How strong is the source energy level, and how great is its potential for harmful interference.

(5) Interference signal frequency characteristics:

Use the spectrum analyzer to observe the waveform, where the observed problem is in the spectrum, making it easy to find the problem.

In addition, some low-frequency circuit design habits need attention. For example, my usual single-point grounding is very suitable for low-frequency applications, but was later found to be unsuitable for RF applications because of the EMI issues in the RF signal. It is believed that some engineers apply a single point of grounding to all product designs without realizing that more or more complex electromagnetic compatibility (EMC) issues may arise with this method of grounding.

We should also pay attention to the current flow in the circuit components. Knowing the Circuitry We know that current flows from a high voltage to a low voltage and that current always flows through a closed-loop circuit through one or more paths, thus a minimum loop and a very important law. For those measured interference current direction, by modifying the PCB traces so that it does not affect the load or sensitive circuitry.

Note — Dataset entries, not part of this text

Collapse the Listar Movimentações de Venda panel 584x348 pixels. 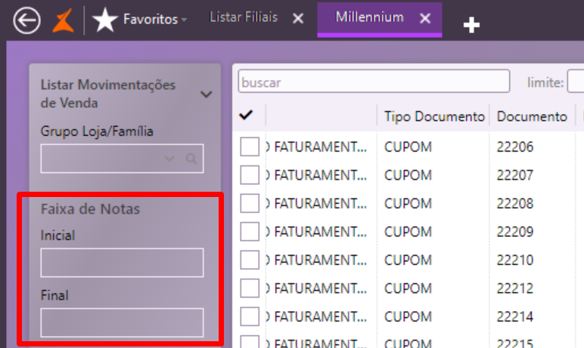[x=206, y=94]

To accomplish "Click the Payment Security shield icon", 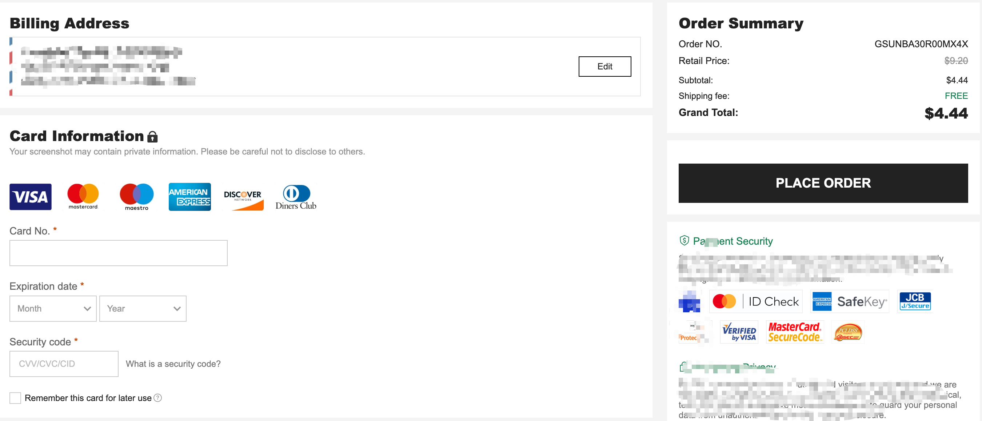I will coord(685,241).

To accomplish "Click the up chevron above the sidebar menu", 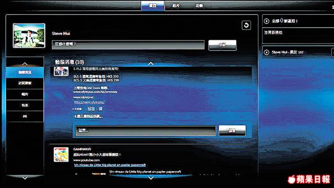I will pyautogui.click(x=25, y=64).
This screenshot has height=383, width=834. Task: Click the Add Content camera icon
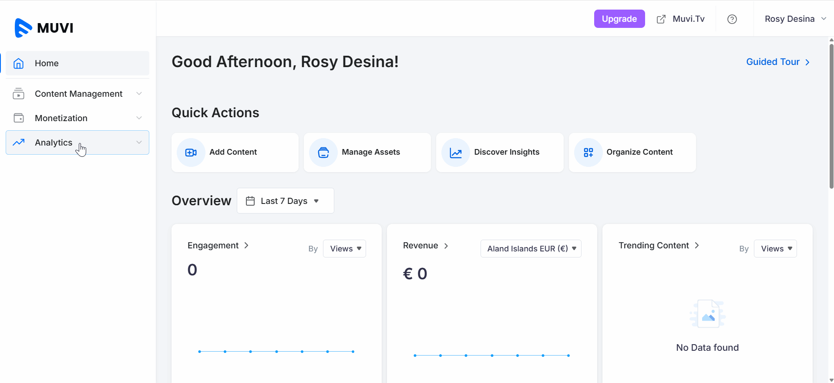coord(191,153)
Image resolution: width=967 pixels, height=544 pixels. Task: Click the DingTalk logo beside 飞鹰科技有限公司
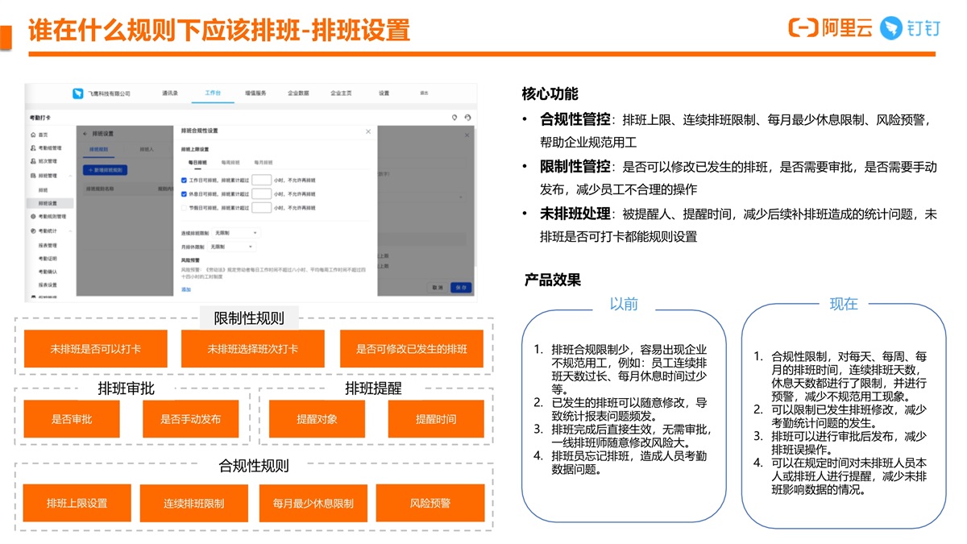pyautogui.click(x=78, y=93)
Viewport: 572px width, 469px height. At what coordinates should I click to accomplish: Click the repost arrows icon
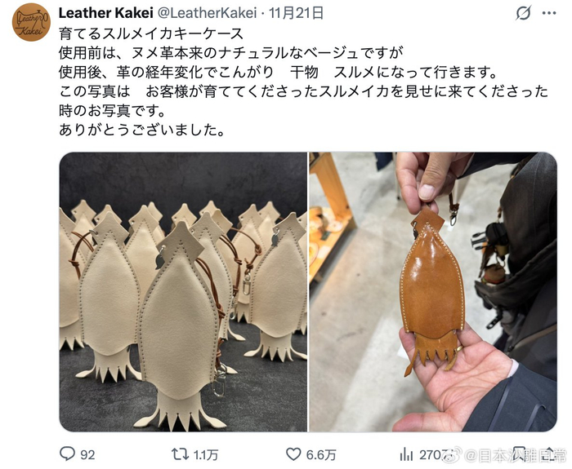coord(180,454)
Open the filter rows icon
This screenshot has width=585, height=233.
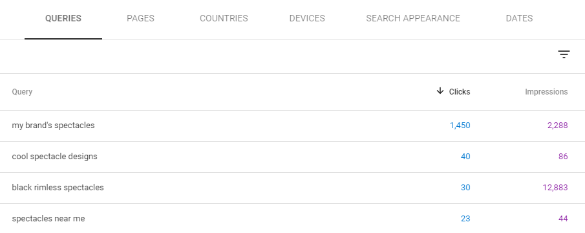(x=564, y=54)
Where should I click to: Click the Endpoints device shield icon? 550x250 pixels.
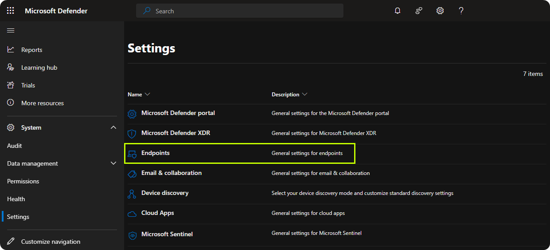[x=132, y=154]
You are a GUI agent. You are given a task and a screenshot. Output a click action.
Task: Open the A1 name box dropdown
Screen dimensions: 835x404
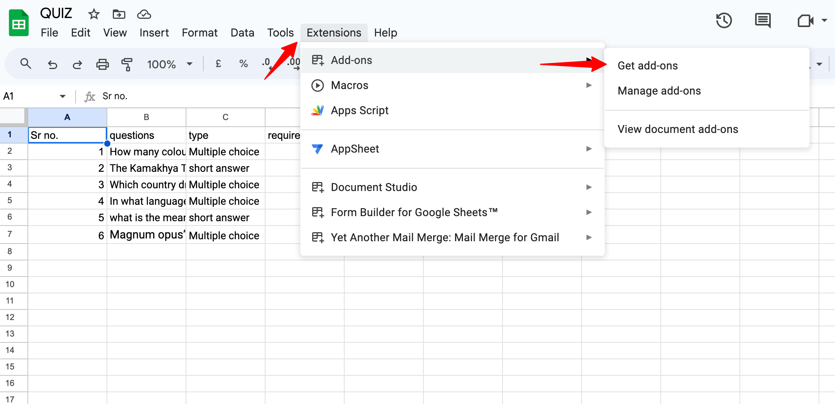click(62, 96)
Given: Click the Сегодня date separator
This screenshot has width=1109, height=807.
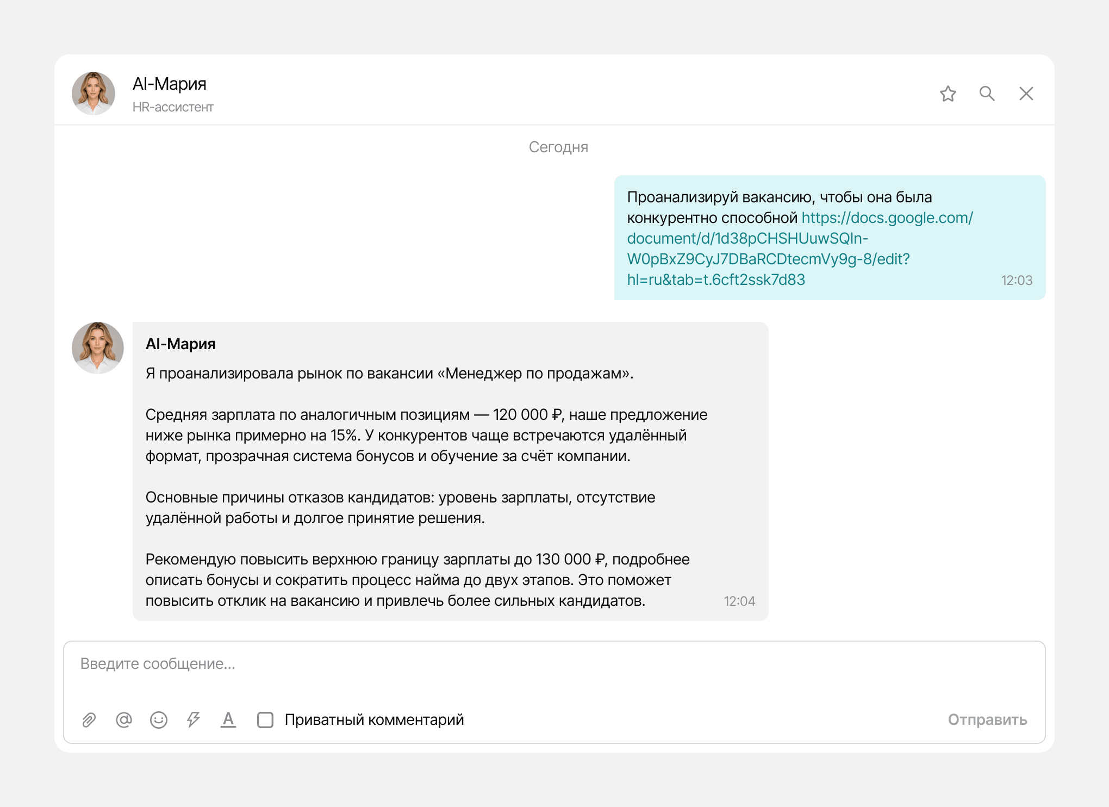Looking at the screenshot, I should pyautogui.click(x=558, y=147).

Applications that require a high impedance path from power supply to load must consider all possible paths through which the return current can flow.

There is also a PCB alignment problem. The impedance of the wire or trace contains resistance R and inductance, impedance at high frequencies, and no resistance. When the line frequency is higher than 100kHz, the conductor or trace becomes an inductance. Conductors or traces that work above audio may become RF antennas. In the EMC specifications, it is not permissible for wires or traces to operate below λ / 20 of a particular frequency (the design length of the antenna is equal to λ / 4 or λ / 2 of a particular frequency) Be careful So design, alignment into a high-performance antenna, which makes late debugging becomes more difficult.